▸ **TEXT**:
New active filaments mimic biology to transport nano-cargo
Fluid friction determines micro-scale inertia in fluid. This means, for instance, blood cells swimming within blood encounter roughly the same amount of drag that a human would experience attempting to swim through molasses.
As the group reports they applied and then extended a model of active filaments that includes these frictional hydrodynamic interactions, specifically as they relate to the speed and efficiency analysis of transporting colloidal particles.
By doing so, the researchers were able to design a realizable active transport engine, significantly advancing the state of the art for studying the crucial role of momentum conservation in active systems.
"Microorganisms have developed specialized organelles, such as cilia and flagella, to overcome the challenges of, in the words of Nobel laureate [Edward] Purcell, 'life at a low Reynolds number,'" said Raj Kumar Manna, a graduate student in the Department of Physics at the Indian Institute of Technology Madras. "Recent experiments demonstrated that flagella-like 'beating' could be achieved in vitro, proving it's possible to obtain a periodic 'beating' motion without complex biological regulation."
Combining this concept of biologically independent regulation with "successful synthesis of self-propelling, inorganic particles," he also said, allowed them to create a completely artificial microscopic transport system.
The group initially set out to study designs of such transport systems via computer simulation to find designs for their "ultimate synthesis" within the laboratory.
According to Manna, most of the concepts involved in their work are more than a century old, dating from the mid-1800s with mathematician George Stokes' work on the eponymous equations for slow viscous flow. Physicist Marian Smoluchowski then used that work in the early 1900s to compute the friction, or the so-called "hydrodynamic interaction," between spherical particles moving in a viscous fluid. "We applied these techniques to the new situation of swimming within a viscous fluid," said Manna.

▸ **WORK REQUEST**: Reproduce the passage of the active filaments text that begins at the words "New active filaments" and ends after the words "transporting colloidal particles.".

▸ **DATASET**:
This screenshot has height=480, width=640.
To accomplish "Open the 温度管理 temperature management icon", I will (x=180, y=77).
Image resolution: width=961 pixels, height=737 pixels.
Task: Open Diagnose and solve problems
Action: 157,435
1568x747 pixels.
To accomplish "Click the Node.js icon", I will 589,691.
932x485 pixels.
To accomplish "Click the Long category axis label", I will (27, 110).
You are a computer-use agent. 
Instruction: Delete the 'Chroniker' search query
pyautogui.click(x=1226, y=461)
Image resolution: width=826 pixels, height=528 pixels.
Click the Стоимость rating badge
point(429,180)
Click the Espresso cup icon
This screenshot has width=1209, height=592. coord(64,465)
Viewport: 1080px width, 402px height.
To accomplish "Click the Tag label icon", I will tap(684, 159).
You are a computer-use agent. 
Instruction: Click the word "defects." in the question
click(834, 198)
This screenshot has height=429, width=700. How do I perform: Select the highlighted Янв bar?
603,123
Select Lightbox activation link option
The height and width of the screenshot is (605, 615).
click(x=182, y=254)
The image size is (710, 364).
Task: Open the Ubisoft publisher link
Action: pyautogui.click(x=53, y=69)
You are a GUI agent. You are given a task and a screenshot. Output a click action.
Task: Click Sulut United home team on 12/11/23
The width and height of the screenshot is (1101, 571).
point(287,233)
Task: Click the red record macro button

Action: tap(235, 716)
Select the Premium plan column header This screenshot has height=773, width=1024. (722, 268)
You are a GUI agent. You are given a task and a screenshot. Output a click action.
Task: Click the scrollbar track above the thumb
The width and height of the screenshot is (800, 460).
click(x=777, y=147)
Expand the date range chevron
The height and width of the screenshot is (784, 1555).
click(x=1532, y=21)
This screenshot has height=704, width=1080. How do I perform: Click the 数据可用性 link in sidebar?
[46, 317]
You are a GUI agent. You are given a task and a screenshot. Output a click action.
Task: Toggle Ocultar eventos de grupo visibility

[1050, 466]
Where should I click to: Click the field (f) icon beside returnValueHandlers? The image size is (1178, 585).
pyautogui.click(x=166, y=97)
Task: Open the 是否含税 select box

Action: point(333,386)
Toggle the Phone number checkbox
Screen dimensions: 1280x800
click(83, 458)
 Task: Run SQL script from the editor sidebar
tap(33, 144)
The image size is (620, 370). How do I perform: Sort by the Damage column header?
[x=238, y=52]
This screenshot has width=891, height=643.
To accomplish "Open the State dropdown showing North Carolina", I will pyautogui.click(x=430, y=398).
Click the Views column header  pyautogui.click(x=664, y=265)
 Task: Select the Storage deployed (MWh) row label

▸ **THE COMPLETED TASK**:
New active filaments mimic biology to transport nano-cargo
Fluid friction determines micro-scale inertia in fluid. This means, for instance, blood cells swimming within blood encounter roughly the same amount of drag that a human would experience attempting to swim through molasses.
As the group reports they applied and then extended a model of active filaments that includes these frictional hydrodynamic interactions, specifically as they relate to the speed and efficiency analysis of transporting colloidal particles.